Between the 2 devices (3800) are 2 links L3 (no port channel and ISIS as IGP) traffic is fordwarding in the 2 interfaces (load balancing) normally but one device showed the logs and the traffic is forwarding by 1 interface, I have to change the metric (more value) in the interface with problem and stopped the show log.

 

MCHPASJE01#sh platform aspdma template | include MPLS
NILE_NUM_EOMPLS_TUNNELS                  =  4000
NILE_NUM_ROUTED_EOMPLS_TUNNELS           =  128
NILE_NUM_MPLS_VPN                        =  2000
NILE_NUM_MPLS_SERVICES                   =  4000
NILE_NUM_MPLS_INGRESS_LABELS             =  29500
NILE_NUM_MPLS_EGRESS_LABELS              =  36000
MPLSD_TABLE                                   = 34816
EMPLS3LD_TABLE                                = 36864
MCHPASJE01#sh platform nile adjmgr all | include EMPLS
EMPLS3LD Total Alloc:4718837 Total Free:4699926 Usage:18911
EMPLSINTD Total Alloc:4465 Total Free:3938 Usage:527
MCHPASJE01#sh plat nile adjmgr fid_usage | in EMPLS
EMPLS3LD Total Alloc:4718837 Total Free:4699926 Usage:18911
EMPLSINTD Total Alloc:4465 Total Free:3938 Usage:527
MCHPASJE01#show ip route summary
IP routing table name is default (0x0)
IP routing table maximum-paths is 4
Route Source    Networks    Subnets     Replicates  Overhead    Memory (bytes)
connected       0           9           0           648         1620
static          0           0           0           0           0
isis 1          2           2577        0           185688      464220
  Level 1: 0 Level 2: 2579 Inter-area: 0
eigrp 106       0           0           0           0           0
bgp 28006       0           0           0           0           0
  External: 0 Internal: 0 Local: 0
eigrp 105       0           0           0           0           0
internal        21                                              108420
Total           23          2586        0           186336      574260
MCHPASJE01#show version | in image
System image file is "flash:/me380x-universalk9-mz.153-3.S2/me380x-universalk9-mz.153-3.S2.bin"
MCHPASJE01#

Hello David

Thanks for the logs. I think the logs and your description explains the problem. 
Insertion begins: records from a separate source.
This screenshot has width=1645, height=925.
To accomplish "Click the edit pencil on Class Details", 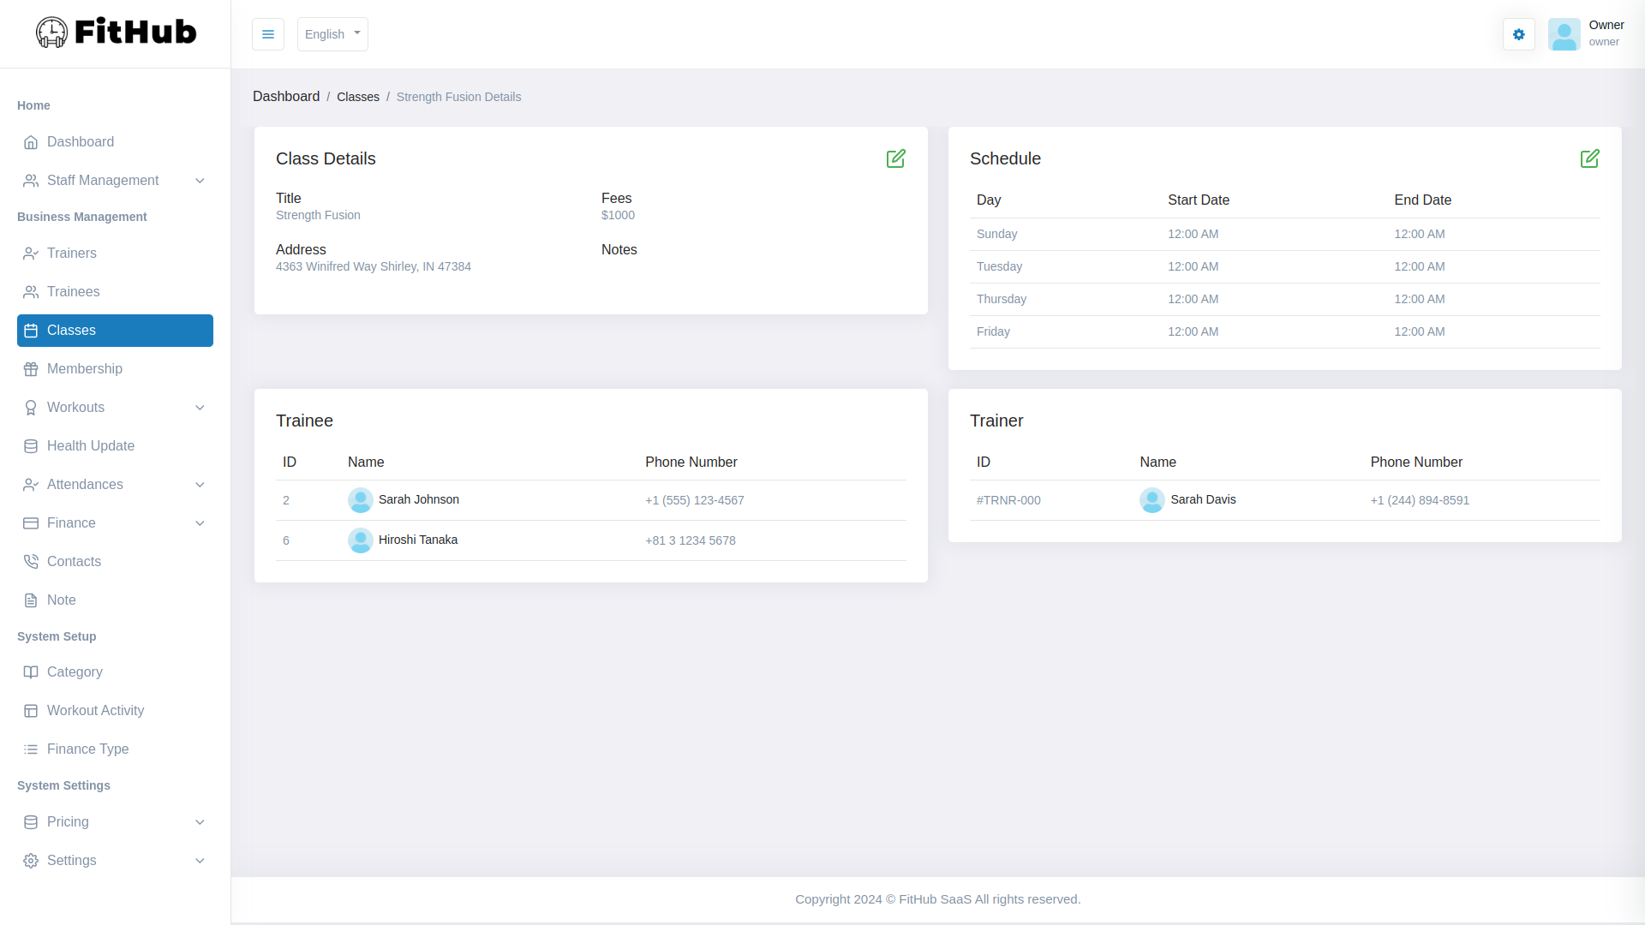I will [x=896, y=158].
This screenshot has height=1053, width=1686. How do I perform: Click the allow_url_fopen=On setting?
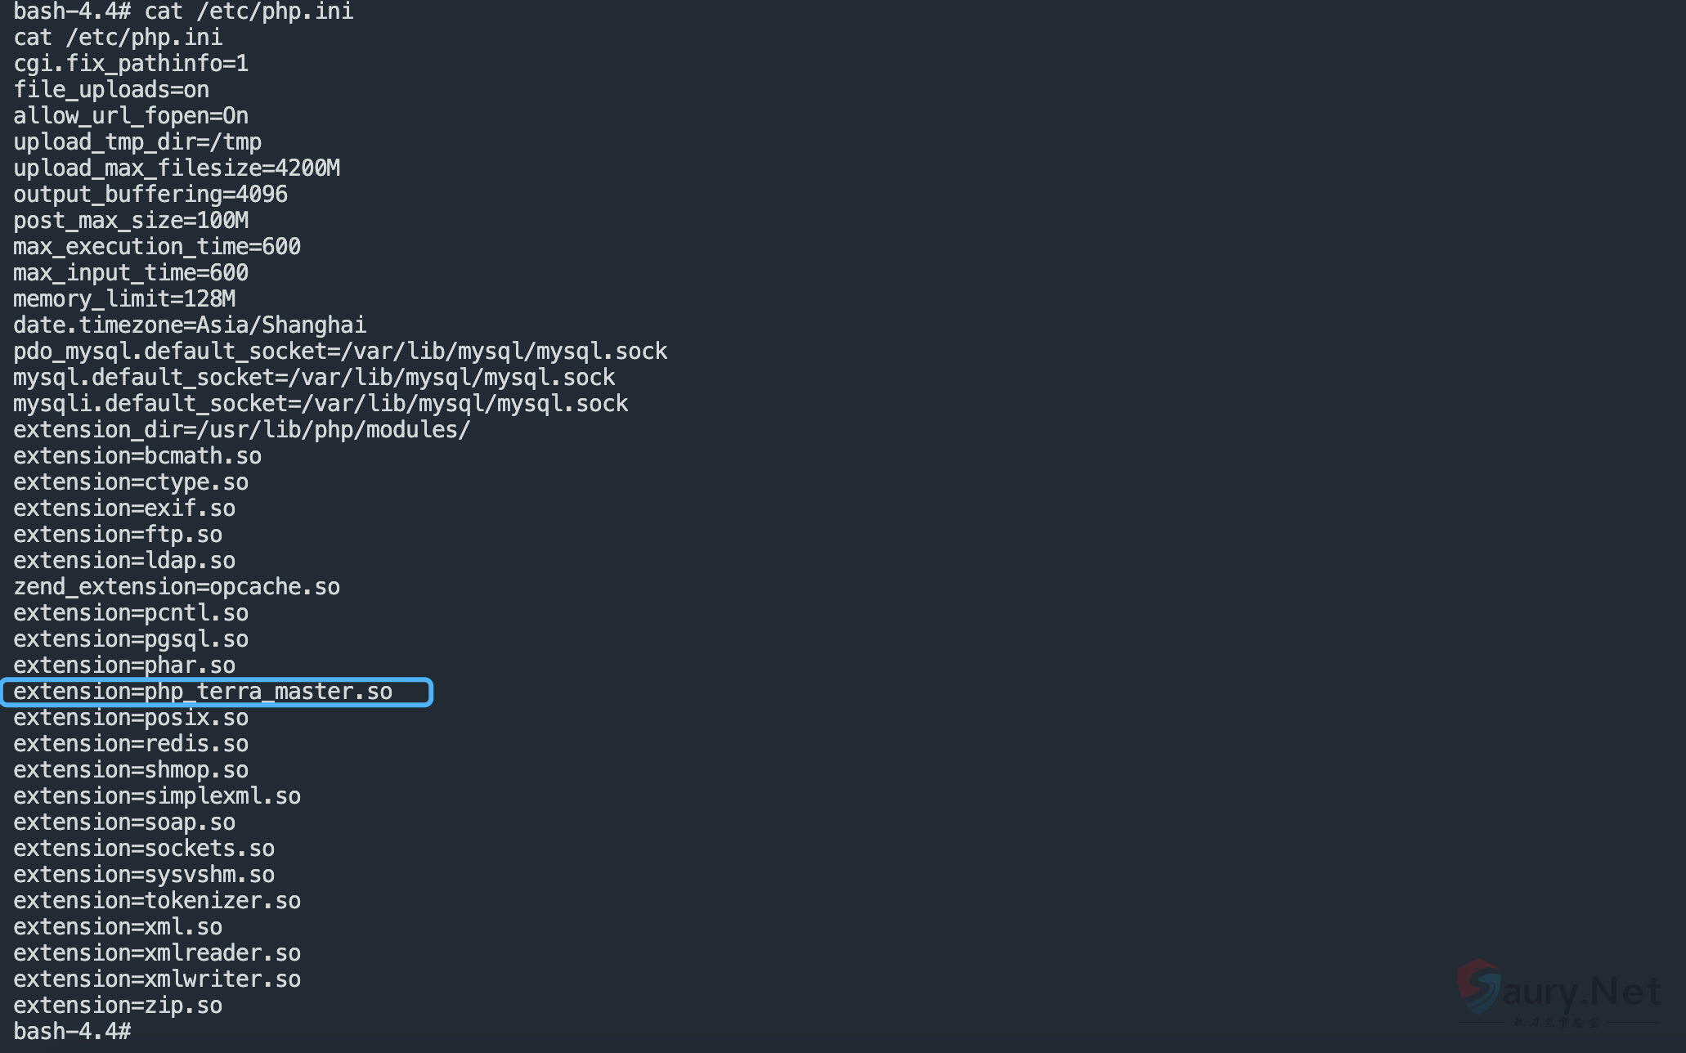click(x=131, y=116)
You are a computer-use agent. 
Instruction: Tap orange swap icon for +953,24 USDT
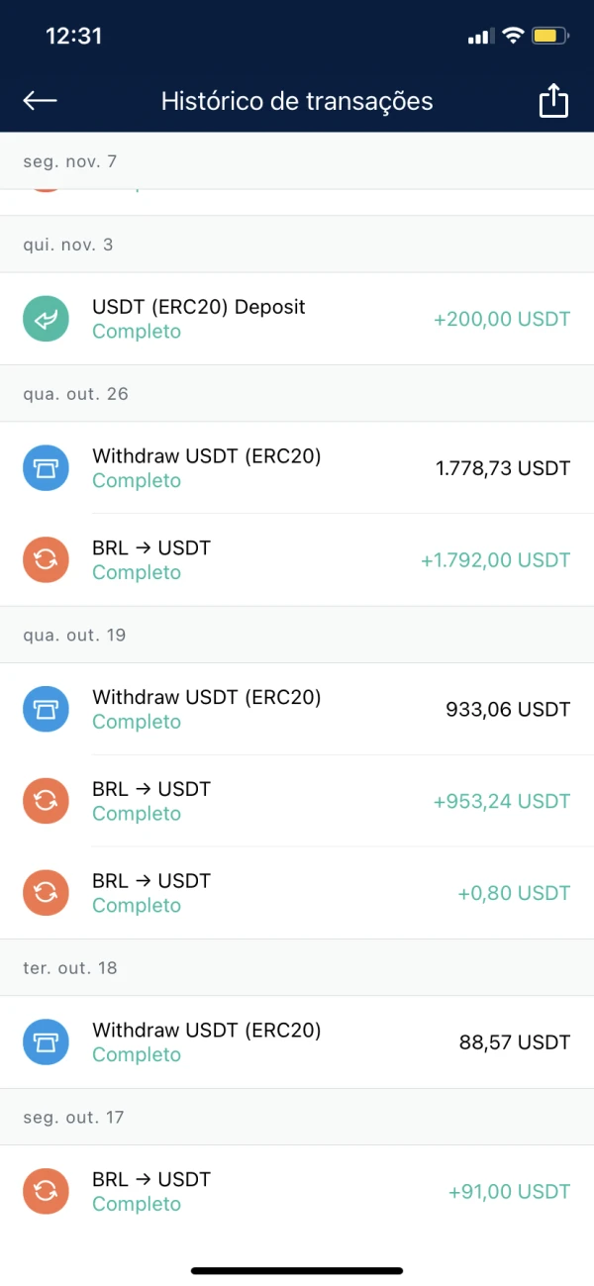46,801
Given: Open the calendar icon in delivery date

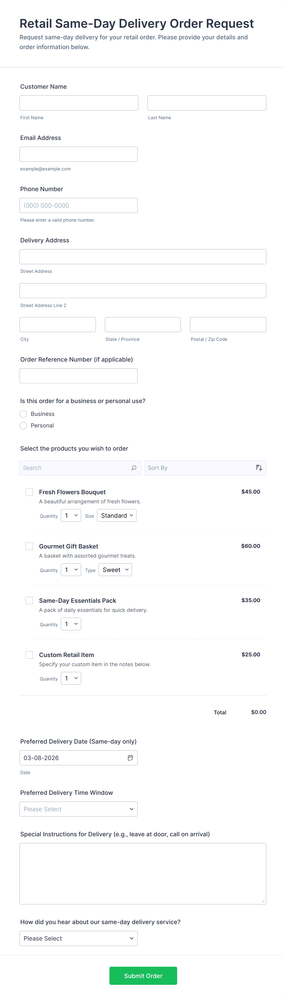Looking at the screenshot, I should (131, 758).
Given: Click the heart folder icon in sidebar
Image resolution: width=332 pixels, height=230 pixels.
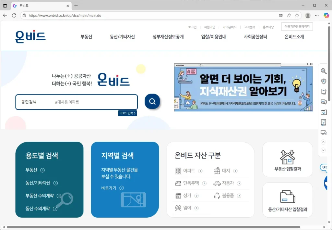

MCHPASJE01#sh platform aspdma template | include MPLS
NILE_NUM_EOMPLS_TUNNELS                  =  4000
NILE_NUM_ROUTED_EOMPLS_TUNNELS           =  128
NILE_NUM_MPLS_VPN                        =  2000
NILE_NUM_MPLS_SERVICES                   =  4000
NILE_NUM_MPLS_INGRESS_LABELS             =  29500
NILE_NUM_MPLS_EGRESS_LABELS              =  36000
MPLSD_TABLE                                   = 34816
EMPLS3LD_TABLE                                = 36864  <<<<< LIMIT

In the above output, the value 36864 is the limit that the platform presently have for the labels.

MCHPASJE01#sh platform nile adjmgr all | include EMPLS
EMPLS3LD Total Alloc:4718837 Total Free:4699926 Usage:18911

If you notice the usage, its 18911 but this is in the state where you have increased the metric of other link. thus there is no ECMP in picture at the moment. If you have ECMP, you will have double this count and you actually ran out of resources. Thus those messages were getting printed.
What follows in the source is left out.